Dr James Manby Gully retired to London in 1872 and may have let the Tudor House to Elijah Finn who had previously been a boarding house keeper at Dr Marsden's Hardwicke House in Abbey Road.
The 1871 census suggests that Holyrood was already by then split into apartments run by lodging house keeper Catherine Brown, born Buckinhamshire, about 1827.
Despite a serious fire in 2010 when the Tudor Hotel was empty, in 2012 the property was being renovated and converted into residential apartments, so hopefully the building will survive for many more years.
The rear of Tudor House and its viewing towers can be glimpsed from College Road. See photo below taken following modernisation in 2015 when the crests on the rear of the building have been painted black.
To the NW is a glimpse of the Malvern Hills beyond Rose Bank Gardens.
On the right can be seen the Abbey Gardens and Abbey Hotel with the tower of the Priory church of St Mary and St Michael behind.
Bearing right you will see Great Malvern Post Office where you started and the Tourist Information Centre beyond. The Post Office stands on the site of the old vicarage, where Revd John Rashdall lived between about 1850 and 1856.
The 1871 census records, for this area of Great Malvern, do not appear to follow a logical sequence, so you may find the index of house names held by the Worcester Record Office useful if you are researching local history. Called a street index it actually lists property names in the order they were filed in the census books.
The 1871 records fall under the Ecclesiastical District: St Michael and St Mary, census reference RG10/3053 (district 5).
We hope you enjoyed this short 'virtual' stroll down Abbey Road and back via the Worcester Road to Great Malvern Post Office. Perhaps the photos of the varied Victorian buildings and snippets of information about the water cure doctors will inspire you to find out more into the history of the town.
You can find out more about the local area by visiting the Tourist Information Centre at the top of Church Street (see photo opposite), Malvern Museum at the Abbey Gateway, the local reference section at Malvern Library.

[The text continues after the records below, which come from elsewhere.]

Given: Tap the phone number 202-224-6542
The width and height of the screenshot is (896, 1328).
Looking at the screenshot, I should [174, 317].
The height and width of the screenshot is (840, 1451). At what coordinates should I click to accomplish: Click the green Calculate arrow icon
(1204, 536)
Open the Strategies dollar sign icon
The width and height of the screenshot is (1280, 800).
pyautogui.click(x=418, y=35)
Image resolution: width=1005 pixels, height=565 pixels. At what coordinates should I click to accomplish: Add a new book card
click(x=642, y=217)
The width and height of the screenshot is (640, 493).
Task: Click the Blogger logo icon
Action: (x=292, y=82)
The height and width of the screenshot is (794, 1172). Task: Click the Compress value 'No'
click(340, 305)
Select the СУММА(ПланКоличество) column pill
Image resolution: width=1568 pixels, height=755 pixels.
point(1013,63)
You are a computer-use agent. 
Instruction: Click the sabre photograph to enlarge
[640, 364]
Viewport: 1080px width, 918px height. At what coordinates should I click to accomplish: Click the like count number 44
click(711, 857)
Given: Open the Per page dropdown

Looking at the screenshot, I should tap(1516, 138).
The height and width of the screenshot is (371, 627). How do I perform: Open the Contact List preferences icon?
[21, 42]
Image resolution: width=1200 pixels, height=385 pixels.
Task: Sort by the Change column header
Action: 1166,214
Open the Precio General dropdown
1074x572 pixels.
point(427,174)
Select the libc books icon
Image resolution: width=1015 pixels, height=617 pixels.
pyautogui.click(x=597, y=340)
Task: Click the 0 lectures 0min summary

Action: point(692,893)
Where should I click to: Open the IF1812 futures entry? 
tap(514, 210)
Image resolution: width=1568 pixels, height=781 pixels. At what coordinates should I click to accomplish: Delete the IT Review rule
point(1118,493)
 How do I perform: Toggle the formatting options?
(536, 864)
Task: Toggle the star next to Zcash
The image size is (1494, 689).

Books and booklets about the area can also be found in the 'shop' in Great Malvern Priory which is on the left as you enter the church, and the Malvern Book Coop in St Ann's Road.
You can find out a little more about this area of the town by clicking the links below.
1. Cenus of England and Wales 1851 - 1911
2. Malvern and its famous visitors, Malvern Civic Society, printed by Aspect Design
3. Weaver Cora and Osborne Bruce, Aqua Malvernensis, a history and topography of the springs, spouts, fountains and wells of the Malverns, and the development of the public water supply, printed by Aldine Press, 1994..
4. Hall-Jones Roger, The Story of Park View Malvern, published and printed by First Paige, Abbey Road, Malvern, 1998.
5. Ellis Rod, Dissenters All, the story of the non-conformist churches of the Malverns, printed by Aspect Design 2008.
6. Maps of Great Malvern 1884 and 1934, Malvern Library
7. Moody Catherine, Silhouette of Malvern from Queen Victoria to Queen Elizabeth II, The Priory Press, Malvern, 1953.
8. Brooks Alan and Pevsner Nikolaus, The Buildings of England, Worcestershire, Yale University Press, 2007.
9. Map of Foley Estate 1828.
10. Grierson Janet, Dr Wilson and his Malvern Hydro, published by Malvern Museum 1998.
11. Conolly Pauline, The Water Doctor's Daughters, Robert Hale, 2013.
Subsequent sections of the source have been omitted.